# Image not coming through, help very much appreciated!



## RoroMinty (Jan 14, 2015)

Dear all,

I am new to the forum and would love to get some advice. I have just started a new job where I have to oversee some people screenprinting onto jute and have to troubleshoot some bad prints - but ironically have very little screenprinting experience. I don't know what the mesh count is, but would not be likely to be able to change it anyway as supplies are limited in my country (Haiti). 

The problem is that the images always come out really faint and have to be touched up heavily by hand, which of course defeats the point of printing. The ink used as far as I can see is plain acrylic, which I wouldn't have thought would be ideal. We have printed plastisol onto cotton T shirts using the same mesh with no problems at all, but of course the jute is much more coarse and its fibres won't soak up the paint.

Would adding a screenprinting medium to the acrylic help? I don't really like the acrylic finish anyway so would it be better to use another ink entirely? Is this a common or obvious problem with the combination of acrylic and jute?

Any help will be very gratefully received as I am at a loss on what to do other than scrap using jute in favour of cotton - but it would be much better to keep the jute if possible. Thankyou very much in advance if anyone is able to shed some light on this.


----------



## phatdaddy (Oct 25, 2012)

Jute bags?

I've printed on burlap bags once that no one else would touch and they worked out good. 

The problem is likely because the ink is only printing where the jute contacts the screen, leaving all the lower fibers untouched. The ink then just sits in the screen mesh. 

I'd just keep hitting them until something works. If that fails, make a stencil and use spray-paint instead. 

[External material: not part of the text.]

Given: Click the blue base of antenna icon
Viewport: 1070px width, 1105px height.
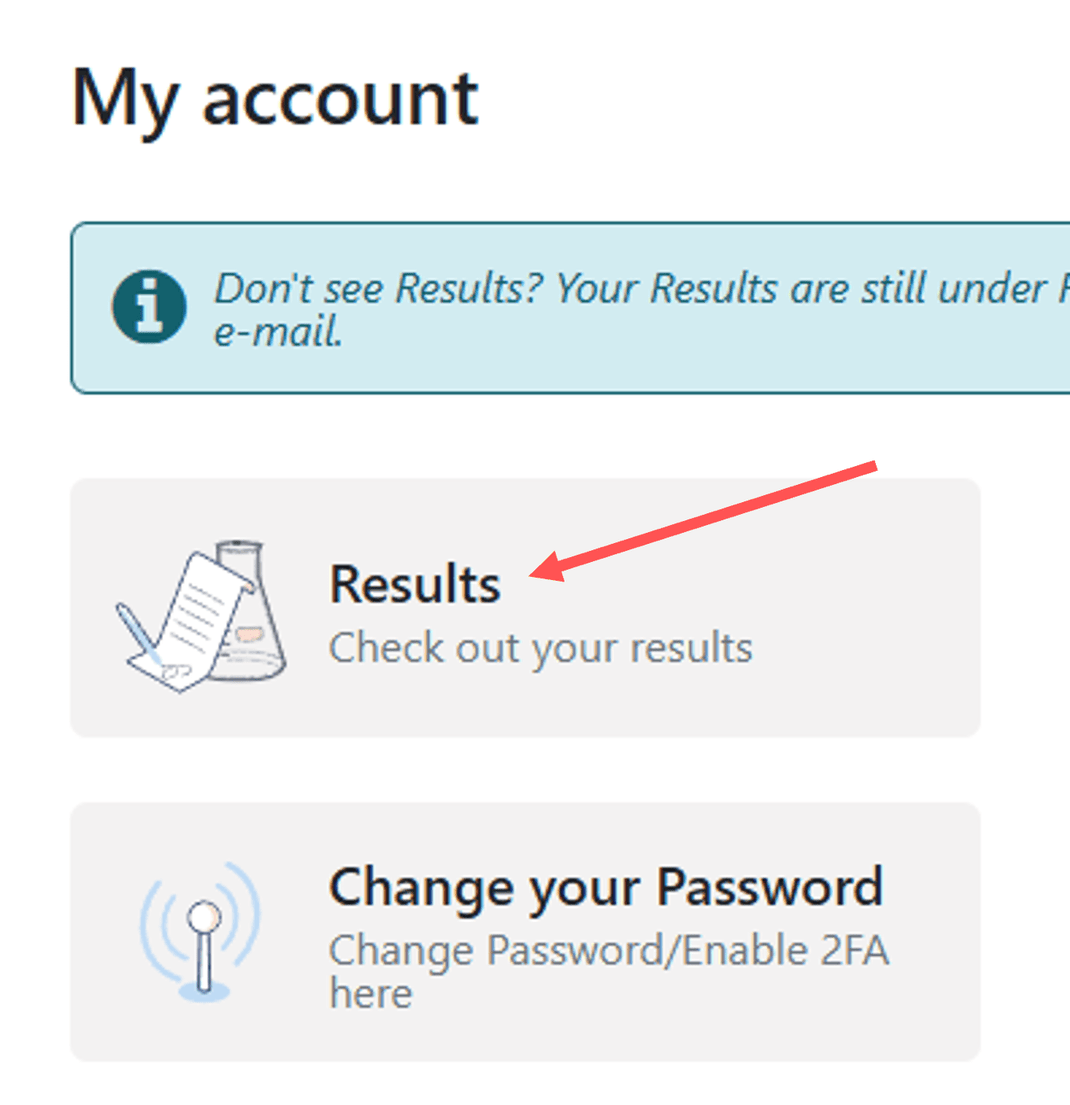Looking at the screenshot, I should click(204, 990).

Screen printing requires a flat substrate Jute is likely too coarse.

Good luck!


----------



## RoroMinty (Jan 14, 2015)

Hey, thankyou very much indeed for that advice. I wish I could just keep going until something comes out but I'm being pressurised to get results and am not being allowed much time for troubleshooting! I think you're right that only the top fibres are picking up the ink. I wonder if adding something to make the acrylic more viscous could help??


----------



## phatdaddy (Oct 25, 2012)

Not really. 

If you get it to a point where the ink is dropping through the screen you may get a few done, but you will end up with more mess and wasted time.

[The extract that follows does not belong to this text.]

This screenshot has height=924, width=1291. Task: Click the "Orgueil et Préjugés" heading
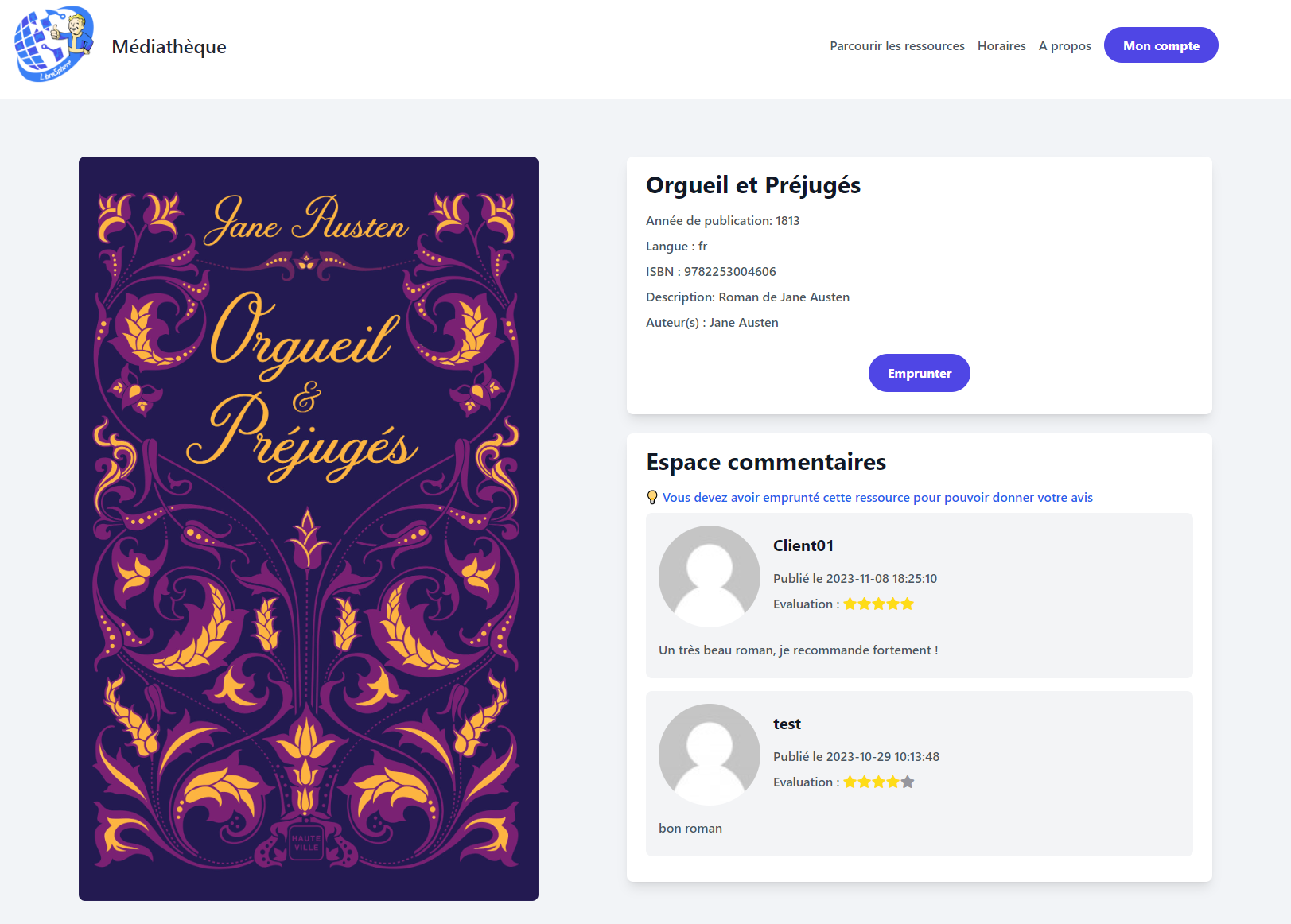tap(752, 184)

Are you able to get any input from the printers?

If the ink you speak of is a water-base ink it may be drying in the screen which would make it not even possible to print. I think you should switch to plastisol for that reason alone. Can the jute take 320 degrees F.

When I did the burlap I just pushed the **** out of it and it flattened the burlap enough to make the print. It's not the way to screen print and It wasn't perfect, but totally acceptable under the circumstances, I didn't need to fill anything in.

If you can, post a pic of the jute item and the image I or someone else may be able to think of a different production method other then screen printing.


----------



## RoroMinty (Jan 14, 2015)

Thanks again for that. That's a good idea about posting the pic - I will try to take one when I'm next in. I really appreciate your input! We will give the plastisol a go as well and see how well that works.


----------